Interview de Catherine Despeux, spécialiste du taoïsme, du bouddhisme Chan (Zen), de médecine chinoise, etc

Catherine Despeux est notamment connue du grand public pour ses travaux sur le taoïsme et le tai-chi-chuan ainsi que sur le bouddhisme Chán en Chine (zen japonais). Elle est sinologue, chercheur au CNRS, professeure émérite à l’Institut national des langues et civilisations orientales (Inalco), Elle a écrit de nombreux livres académiques, des traductions et des analyses portant sur l’histoire des techniques d’entretien du principe vital et d’alchimie interne du taoïsme, ainsi que du bouddhisme Chan (Zen) et de la médecine chinoise.

Elle a publié entre autres : Taiji Quan - Art Martial, Technique De Longue Vie (G.Trédaniel, 1981), Prescriptions D'acuponcture Valant Mille Onces D'or - Traité D'acuponcture De Sun Simiao Du VIIe siècle (G. Trédaniel, 1987), Taoïsme et corps humain (G. Trédaniel, 1994), Traité d'alchimie et de physiologie taoïste (Deux Océans, 1999), et en particulier dans le Chan-Zen :  Soutra de l'éveil parfait (Fayard, 2005) illustré entre autres par le dressage du buffle ; Wumen Huikai,La passe sans porte.
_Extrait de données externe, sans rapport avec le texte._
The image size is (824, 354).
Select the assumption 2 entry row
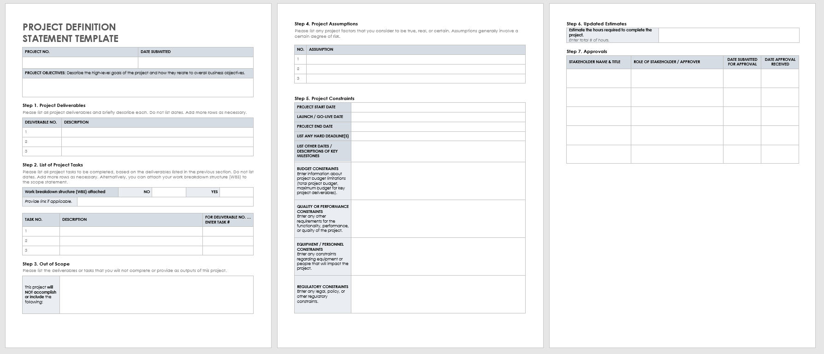click(x=415, y=69)
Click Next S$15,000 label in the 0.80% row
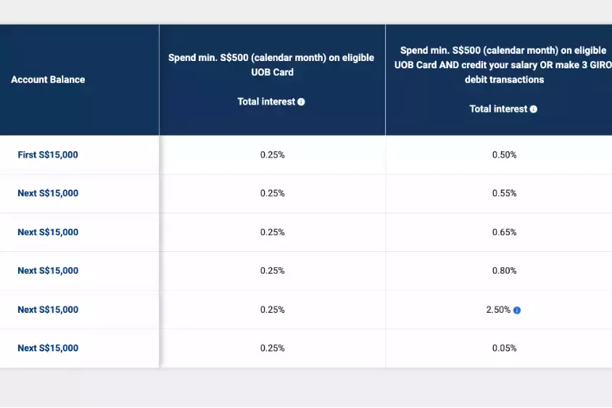 coord(48,271)
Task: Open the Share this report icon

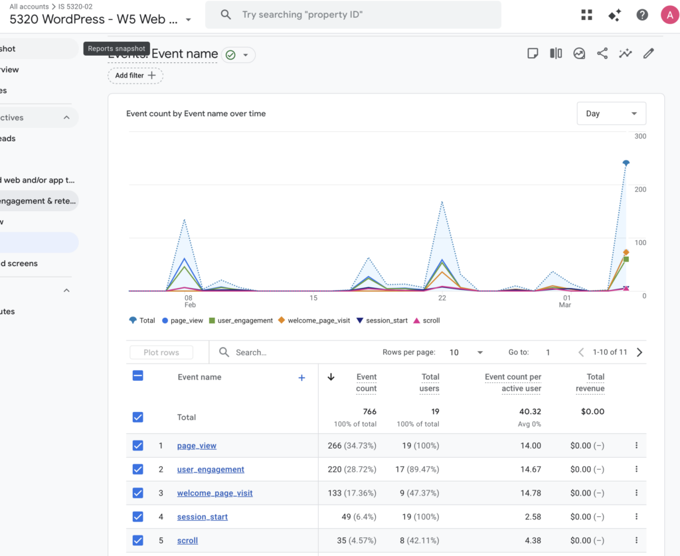Action: tap(602, 54)
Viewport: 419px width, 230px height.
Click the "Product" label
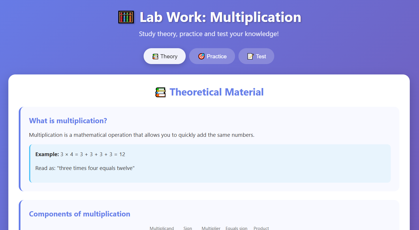(261, 228)
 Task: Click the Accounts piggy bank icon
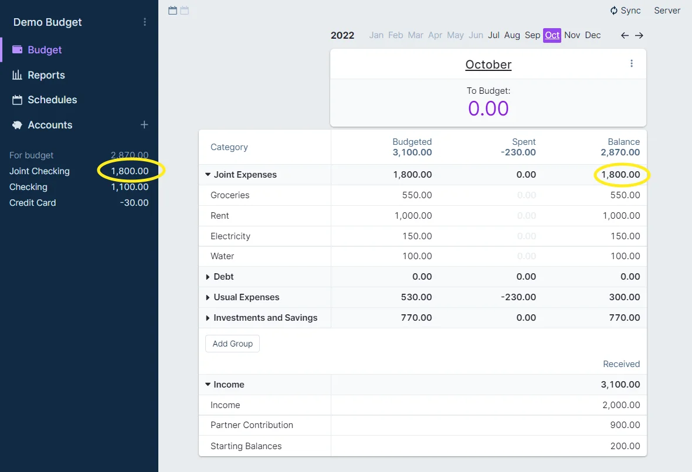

Les énigmes des grands maîtres zen, Paris, Éd. Points, 2014.

Elle a accompli de nombreux voyages et des séjours d'études en Chine. Actuellement elle anime aussi des conférences en divers endroits.

À un moment donné de sa vie, Catherine Despeux a rencontré Graf Dürckheim et en reste marquée comme en témoignent deux passages de l'interview de Marc de Smedt dont figurent des extraits ci-après : la courte citation explicite qu'elle fait, et la mention de la distinction entre "Moi essentiel" et "moi habituel".

Ce message est publié sur le blog du Centre Assise qui a pour piliers le zen (assise méditative), le cheminement selon Graf Dürckheim et la mystique chrétienne. Il y a aussi des cours hebdomadaires de Qi qong le mardi de 10 h à 11 h 30 au Forum 104 avec Josette Duru.

Notez que :

  1. La revue "Question de N°1" est épuisée, rééditée dans la collection Espaces libres Poche chez Albin Michel.
  2. On peut écouter l'interview de Philippe de Smedt d'où il a tiré l'article précédent : http://www.questionde.com/voir-ecouter/entretiens-audio/a-propos-de-la-voie-du-tao
  3. En fin de message une annexe donne une courte biographie de C. Despeux puis des listes d'articles, de fichiers audios et vidéos disponibles sur internet

 

 

Question de n° 1

Vivre la voie du Tao

Extraits de l'interview de Marc de Smedt

Question de n° 1, 2014, p. 59-62

 

► Catherine Despeux, vous êtes une des grandes spécialistes de la Chine et une pratiquante de qui gong […] et du tai chi. […] Vous avez publié sur le sujets divers livres où vous détaillez l'ensemble de ces exercices : quelle est leur utilité chez nous aujourd'hui ?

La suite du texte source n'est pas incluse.